One thing I haven't mentioned here is what a video game geek I used to be. I say used to be, because I still probably would if I ever had time to play them anymore. But my tastes leaned toward the adventure and RPG types, so that's much more of a time investment than I'm willing to give anything right now. That doesn't stop me, however, from charting the sexuality of one of the hottest elf-men to ever be in 8-bit graphics. But as fans of the series might notice, the sexuality of our hero is a bit difficult to determine over the series.

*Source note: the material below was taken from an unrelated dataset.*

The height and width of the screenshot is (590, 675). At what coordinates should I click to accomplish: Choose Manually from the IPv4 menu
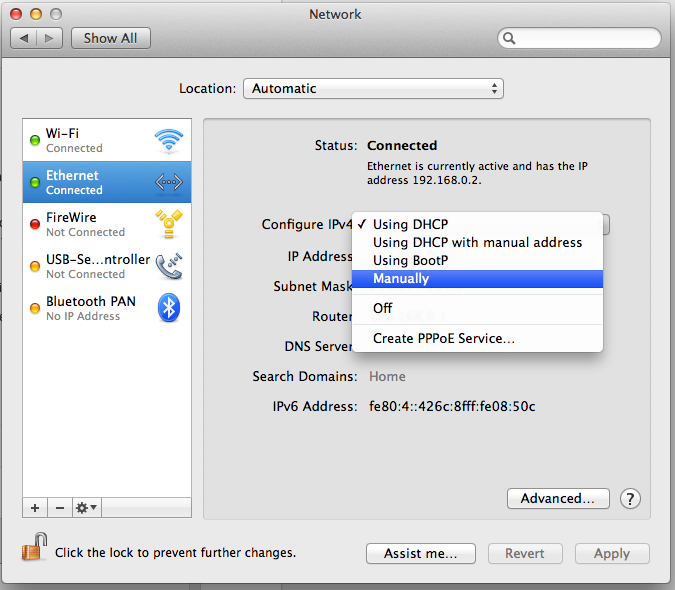click(401, 278)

Link in the short-lived cartoon version -- the Friday version of the Super Mario Brothers Super Show -- was a bumbling oaf and an insensitive clod who always ignored the feelings of that fairy thing on the left. His biggest ambition seems to be getting a kiss from Princess Zelda much to the detriment of all the hero stuff he's supposed to be doing. And he looks to be hitting the carbs pretty heavily.
Kinsey rating: 0, or a Ray Romano

Arguable the best of all the Zelda games, A Link to the Past finally gave Link the back story that Zelda and Ganon had been hogging all that time. This Link had a sensitive side, reuniting feuding brothers, delivering mushrooms to witches and numerous other good deeds outside of the old saving Zelda gig. He didn't even laugh when the obese fairy makes an appearance at the end. But our man here is undoubtedly hetero at the core, as he almost lets a wicked thief confuse him Elmer Fudd style when he disguises himself as a beautiful woman.
Kinsey scale: 2, or a Hugh Grant

The Ocarina of Time featured the first video game version of Link who could really be considered a hottie (the adult version, at least). He was a hit with the ladies in the game -- not only Zelda, but also that horse farm chick whose name I forget. In all, he was pretty darn manly. But come on. The whole game revolved around him playing a flute. That sort of counteracts everything, yes?
Kinsey rating: 3, or a James Galway

Ah, the wonderful old standard that brought me into the world of adventure games. This little pixelated wonder wasn't much to look at, and his main goal was largely hetero -- save the princess. But then again, this is the game that taught us the importance of accessorizing. Did Mario need to carry around bombs, candles, bows, pieces of meat or what have you? And the boy could decorate. With a well-placed bomb, he could create a little square-doored cave with a working staircase. And he wasn't really all that excited when you finally found Zelda. In fact, you had to play the whole damn game again. Also, the Link in this photo appears to be broke, which means he could totally be one of my ex-boyfriends.
Kinsey rating: 4, or a Ty Pennington

Fans of the series cringed when they saw the graphic design of the most recent Zelda game, The Wind Waker. Any moves toward realism were suddenly replaced with the cartoony, cel-shaded Link you see on your left. Through the convoluted tale, it turns out that this guy isn't even the real Link. Or something like that. But what matters here is that this Link is a real mama's boy. Or grandmama's boy, in this case, as his grandmama gets deathly ill when he leaves her. Not only that, this Link has a fashion sense! Do well in the game, and what's your reward? You get to play in a whole new outfit!
Kinsey rating: 5, or a Gianni Versace

In the subpar second game, The Adventure of Link, the plot would seem to be the most hetero of all. Zelda's been put to sleep, and Link must scramble to wake his girl and prevent Ganon's resurrection. They even mark the end of the game with a behind-the-curtain (those drape things you see there lower at the end). But let's look at the evidence against him. He has a magic spell that turns him into a fairy. He fights something called an Ironknuckle. And most damning of all, the "enemy" he faces at the end is his own shadow -- which either is a Judy Garland reference or is some sort of coming-out-of-the-closet metaphor. The beard thing with Zelda will never last. You are the gayest Link! Hel-loooooooo!
Kinsey rating: 6, or a David Gest

2 comments:

Mike said...

Hmmm...now where have I seen this before? Oh, yes!

http://thelunargemini.blogspot.com/2007/02/back-when-hoochie-koochie-didnt-mean-um.html

Wow! All I have to do is mention Judy Garland, and I get an automatic comment! It's like a really gay version of Candyman. The movie, not the game.

Anonymous said...

Holy crap. This is the best gay geek video game post ever.